Le point sur les antennes relais.

LA SAGA DES ANTENNES RELAIS DEVANT LA COUR D’APPEL DE VERSAILLES  : 

UN ARRET CONFIRMATIF TROUBLANT ET/OU UN ARRET SUR UN TROUBLE D’UNE NATURE NOUVELLE ?

Par Laurent Gimalac, Avocat spécialiste en droit de l'environnement et docteur en droit.


Ce n’est pas la première fois qu’une juridiction du fond est saisie d’un litige concernant des antennes relais pour téléphones mobiles. En revanche, c’est la première fois à notre connaissance qu’une juridiction du second degré (confirmant le jugement du 18 septembre 2008 du tribunal de grande instance de Nanterre), reconnaît la nécessité de retirer une antenne relais sur le fondement d’un trouble anormal du voisinage.


I - UN ARRET DE LA JURISPRUDENCE CIVILE «TROUBLANT»


L’arrêt rendu par la Cour d’appel de Versailles le 4 février 2009 a semblé «troubler» plus d’un observateur.
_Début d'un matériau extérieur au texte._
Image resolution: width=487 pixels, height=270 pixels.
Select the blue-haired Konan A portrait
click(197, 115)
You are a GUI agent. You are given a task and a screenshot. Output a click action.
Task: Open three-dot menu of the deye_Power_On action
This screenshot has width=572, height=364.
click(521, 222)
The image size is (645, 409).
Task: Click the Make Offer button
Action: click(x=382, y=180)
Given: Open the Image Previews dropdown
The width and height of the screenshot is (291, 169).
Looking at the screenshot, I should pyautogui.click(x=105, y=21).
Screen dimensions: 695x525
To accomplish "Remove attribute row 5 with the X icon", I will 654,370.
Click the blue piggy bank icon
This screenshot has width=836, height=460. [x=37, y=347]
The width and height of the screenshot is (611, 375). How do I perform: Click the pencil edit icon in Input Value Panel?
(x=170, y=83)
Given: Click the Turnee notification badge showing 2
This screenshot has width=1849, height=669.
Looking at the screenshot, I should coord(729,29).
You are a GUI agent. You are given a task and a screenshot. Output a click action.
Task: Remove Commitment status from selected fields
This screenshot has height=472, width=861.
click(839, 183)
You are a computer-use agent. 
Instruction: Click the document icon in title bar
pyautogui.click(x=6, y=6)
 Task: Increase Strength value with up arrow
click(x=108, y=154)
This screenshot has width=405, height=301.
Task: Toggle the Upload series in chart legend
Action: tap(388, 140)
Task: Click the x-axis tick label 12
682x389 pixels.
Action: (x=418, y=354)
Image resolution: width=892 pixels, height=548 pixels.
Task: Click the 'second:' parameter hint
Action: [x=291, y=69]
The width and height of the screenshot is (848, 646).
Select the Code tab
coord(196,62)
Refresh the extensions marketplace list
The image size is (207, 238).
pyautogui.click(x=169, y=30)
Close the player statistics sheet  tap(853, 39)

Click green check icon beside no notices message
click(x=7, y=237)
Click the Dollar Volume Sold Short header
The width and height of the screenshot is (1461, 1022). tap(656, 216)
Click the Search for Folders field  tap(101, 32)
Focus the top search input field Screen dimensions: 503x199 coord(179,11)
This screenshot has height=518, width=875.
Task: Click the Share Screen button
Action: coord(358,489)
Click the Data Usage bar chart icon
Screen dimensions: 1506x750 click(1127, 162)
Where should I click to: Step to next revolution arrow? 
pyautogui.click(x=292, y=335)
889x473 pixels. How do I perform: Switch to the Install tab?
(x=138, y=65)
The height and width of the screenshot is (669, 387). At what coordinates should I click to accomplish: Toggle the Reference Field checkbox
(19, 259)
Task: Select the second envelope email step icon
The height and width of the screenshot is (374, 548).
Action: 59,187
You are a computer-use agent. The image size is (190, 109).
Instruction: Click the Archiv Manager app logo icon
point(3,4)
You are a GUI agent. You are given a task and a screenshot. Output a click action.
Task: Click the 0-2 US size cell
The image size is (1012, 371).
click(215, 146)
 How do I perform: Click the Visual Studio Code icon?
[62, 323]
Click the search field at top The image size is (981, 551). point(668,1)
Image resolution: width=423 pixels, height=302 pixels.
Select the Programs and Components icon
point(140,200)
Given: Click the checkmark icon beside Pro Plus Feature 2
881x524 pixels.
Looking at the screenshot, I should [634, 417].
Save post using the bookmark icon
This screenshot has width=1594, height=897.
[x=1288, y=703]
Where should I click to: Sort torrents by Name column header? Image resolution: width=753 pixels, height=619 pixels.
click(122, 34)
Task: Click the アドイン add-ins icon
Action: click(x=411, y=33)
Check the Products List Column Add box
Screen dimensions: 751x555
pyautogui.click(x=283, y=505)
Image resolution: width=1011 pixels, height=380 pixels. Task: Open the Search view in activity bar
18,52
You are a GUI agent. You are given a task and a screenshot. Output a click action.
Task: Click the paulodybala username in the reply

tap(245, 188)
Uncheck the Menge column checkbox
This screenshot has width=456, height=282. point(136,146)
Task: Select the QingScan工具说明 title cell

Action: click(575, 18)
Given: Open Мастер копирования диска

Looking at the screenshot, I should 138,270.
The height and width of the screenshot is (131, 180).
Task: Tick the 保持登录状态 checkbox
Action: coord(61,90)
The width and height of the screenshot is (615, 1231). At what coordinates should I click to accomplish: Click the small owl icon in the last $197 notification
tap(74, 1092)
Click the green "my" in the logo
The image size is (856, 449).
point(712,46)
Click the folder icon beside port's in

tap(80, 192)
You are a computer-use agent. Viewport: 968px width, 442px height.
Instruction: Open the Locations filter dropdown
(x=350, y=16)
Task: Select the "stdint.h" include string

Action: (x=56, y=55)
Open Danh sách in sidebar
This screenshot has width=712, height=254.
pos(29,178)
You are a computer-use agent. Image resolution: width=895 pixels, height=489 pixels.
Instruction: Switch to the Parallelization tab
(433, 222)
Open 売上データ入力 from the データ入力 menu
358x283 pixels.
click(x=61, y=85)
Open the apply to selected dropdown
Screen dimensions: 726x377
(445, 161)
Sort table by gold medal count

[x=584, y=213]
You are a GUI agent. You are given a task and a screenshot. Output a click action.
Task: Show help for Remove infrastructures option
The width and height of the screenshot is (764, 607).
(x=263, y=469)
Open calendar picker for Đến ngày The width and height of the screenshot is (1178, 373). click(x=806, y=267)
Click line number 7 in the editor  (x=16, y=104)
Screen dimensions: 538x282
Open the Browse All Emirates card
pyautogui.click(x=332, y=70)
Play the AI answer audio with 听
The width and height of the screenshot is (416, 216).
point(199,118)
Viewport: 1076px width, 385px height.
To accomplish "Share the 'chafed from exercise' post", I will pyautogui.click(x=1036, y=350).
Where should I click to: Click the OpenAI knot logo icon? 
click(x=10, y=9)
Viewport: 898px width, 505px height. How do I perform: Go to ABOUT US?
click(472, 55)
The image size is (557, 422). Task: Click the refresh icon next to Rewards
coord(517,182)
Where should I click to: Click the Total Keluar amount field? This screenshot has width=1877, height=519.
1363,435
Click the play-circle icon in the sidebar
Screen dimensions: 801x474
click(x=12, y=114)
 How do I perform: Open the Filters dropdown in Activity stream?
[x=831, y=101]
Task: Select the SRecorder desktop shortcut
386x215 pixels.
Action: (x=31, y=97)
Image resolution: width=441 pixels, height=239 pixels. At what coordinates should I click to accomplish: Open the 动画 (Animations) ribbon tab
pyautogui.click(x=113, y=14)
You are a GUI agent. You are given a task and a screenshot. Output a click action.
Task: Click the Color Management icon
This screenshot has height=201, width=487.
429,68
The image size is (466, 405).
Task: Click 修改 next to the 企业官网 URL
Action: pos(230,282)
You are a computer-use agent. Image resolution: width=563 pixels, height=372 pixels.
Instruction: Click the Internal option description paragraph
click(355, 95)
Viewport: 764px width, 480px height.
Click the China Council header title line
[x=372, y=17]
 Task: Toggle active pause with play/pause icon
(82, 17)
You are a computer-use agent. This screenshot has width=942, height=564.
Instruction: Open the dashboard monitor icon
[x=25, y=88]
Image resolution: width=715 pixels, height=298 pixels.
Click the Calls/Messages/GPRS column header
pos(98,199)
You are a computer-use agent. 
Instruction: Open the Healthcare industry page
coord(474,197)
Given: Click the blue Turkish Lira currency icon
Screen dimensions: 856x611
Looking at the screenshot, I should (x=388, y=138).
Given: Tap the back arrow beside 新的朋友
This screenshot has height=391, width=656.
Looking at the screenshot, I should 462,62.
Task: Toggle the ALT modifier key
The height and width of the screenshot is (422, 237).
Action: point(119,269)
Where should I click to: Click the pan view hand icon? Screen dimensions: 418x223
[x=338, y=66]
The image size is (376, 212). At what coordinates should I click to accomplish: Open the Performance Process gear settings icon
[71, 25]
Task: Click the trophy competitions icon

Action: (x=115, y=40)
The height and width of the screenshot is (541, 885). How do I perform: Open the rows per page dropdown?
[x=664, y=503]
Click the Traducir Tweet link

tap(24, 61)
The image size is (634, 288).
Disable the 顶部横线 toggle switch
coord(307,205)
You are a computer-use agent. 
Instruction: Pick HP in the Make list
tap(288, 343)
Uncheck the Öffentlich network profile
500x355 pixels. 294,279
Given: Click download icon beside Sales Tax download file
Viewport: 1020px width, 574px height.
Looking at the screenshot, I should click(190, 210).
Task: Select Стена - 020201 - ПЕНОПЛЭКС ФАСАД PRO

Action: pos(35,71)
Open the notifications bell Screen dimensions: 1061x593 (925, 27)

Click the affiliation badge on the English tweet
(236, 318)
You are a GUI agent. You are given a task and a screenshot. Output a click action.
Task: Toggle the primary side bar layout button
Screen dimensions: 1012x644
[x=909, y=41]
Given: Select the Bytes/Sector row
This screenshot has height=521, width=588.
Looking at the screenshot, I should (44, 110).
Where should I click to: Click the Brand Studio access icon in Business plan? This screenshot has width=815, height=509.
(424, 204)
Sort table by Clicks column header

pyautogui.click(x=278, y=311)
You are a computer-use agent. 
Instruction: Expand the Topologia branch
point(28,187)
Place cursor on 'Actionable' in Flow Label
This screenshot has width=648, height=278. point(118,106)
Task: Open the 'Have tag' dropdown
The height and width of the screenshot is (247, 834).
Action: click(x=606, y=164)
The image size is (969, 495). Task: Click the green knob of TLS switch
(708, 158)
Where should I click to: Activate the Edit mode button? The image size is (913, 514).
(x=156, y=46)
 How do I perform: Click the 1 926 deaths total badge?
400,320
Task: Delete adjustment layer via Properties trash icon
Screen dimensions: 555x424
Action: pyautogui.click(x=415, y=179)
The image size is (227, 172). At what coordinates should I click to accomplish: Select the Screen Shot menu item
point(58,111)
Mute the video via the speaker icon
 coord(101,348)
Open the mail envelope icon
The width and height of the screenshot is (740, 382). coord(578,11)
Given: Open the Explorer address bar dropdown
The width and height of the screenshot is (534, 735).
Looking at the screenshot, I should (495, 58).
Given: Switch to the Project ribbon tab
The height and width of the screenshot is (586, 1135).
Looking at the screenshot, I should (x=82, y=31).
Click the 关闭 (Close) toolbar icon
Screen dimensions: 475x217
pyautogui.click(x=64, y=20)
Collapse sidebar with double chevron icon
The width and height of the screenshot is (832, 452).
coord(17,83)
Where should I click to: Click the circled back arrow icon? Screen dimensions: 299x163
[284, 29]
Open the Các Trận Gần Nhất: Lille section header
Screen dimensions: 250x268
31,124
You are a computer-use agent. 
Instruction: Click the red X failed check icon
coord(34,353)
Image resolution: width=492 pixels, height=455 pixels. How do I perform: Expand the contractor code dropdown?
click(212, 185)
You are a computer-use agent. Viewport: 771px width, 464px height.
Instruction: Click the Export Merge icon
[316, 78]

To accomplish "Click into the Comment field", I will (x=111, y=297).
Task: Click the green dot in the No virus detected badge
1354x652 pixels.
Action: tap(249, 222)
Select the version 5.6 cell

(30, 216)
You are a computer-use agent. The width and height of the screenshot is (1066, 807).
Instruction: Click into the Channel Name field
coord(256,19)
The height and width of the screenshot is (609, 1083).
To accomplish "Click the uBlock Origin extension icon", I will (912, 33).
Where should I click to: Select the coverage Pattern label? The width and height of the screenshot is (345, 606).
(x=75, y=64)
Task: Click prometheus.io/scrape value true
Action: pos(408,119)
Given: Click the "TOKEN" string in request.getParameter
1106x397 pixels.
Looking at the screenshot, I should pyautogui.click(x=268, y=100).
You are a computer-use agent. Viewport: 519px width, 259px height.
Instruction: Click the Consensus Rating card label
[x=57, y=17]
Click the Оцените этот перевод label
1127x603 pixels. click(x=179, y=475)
Il rompt déjà avec la monotonie de la jurisprudence administrative qui presque invariablement donnait raison aux opérateurs téléphoniques et censurait les velléités de résistance des Maires prenant des arrêtés sur demande de leurs administrés pour demander le retrait des antennes relais des secteurs les plus «sensibles».


Et même dans le seul contexte de l’ordre judiciaire, il constitue une exception que l’on doit cependant relativiser. En effet, plusieurs décisions judiciaires du premier degré avaient permis d’éclaircir le terrain. Il convient de citer en premier lieu, le désormais fameux jugement du tribunal de grande instance de Toulon du 20 mars 2006, par lequel une juridiction «sudiste» avait déjà reconnu l’existence d’un trouble anormal du voisinage dans un cas similaire. Mais il est vrai que ce jugement avait été ensuite censuré par la Cour d’appel d’Aix... ce qui semblait fermer la porte aux plaignants, du moins pour quelques temps... 


Il faut également se rappeler que le Tribunal de Grande Instance de Grasse avait également rendu une décision similaire contre SFR par jugement en date du 17 juin 2003, à la demande de la Commune de la Roquette sur Siagne mais il est vrai que dans cette affaire les valeurs limites d’émission n’étaient pas respectées ce qui a facilité la prise de décision des juges !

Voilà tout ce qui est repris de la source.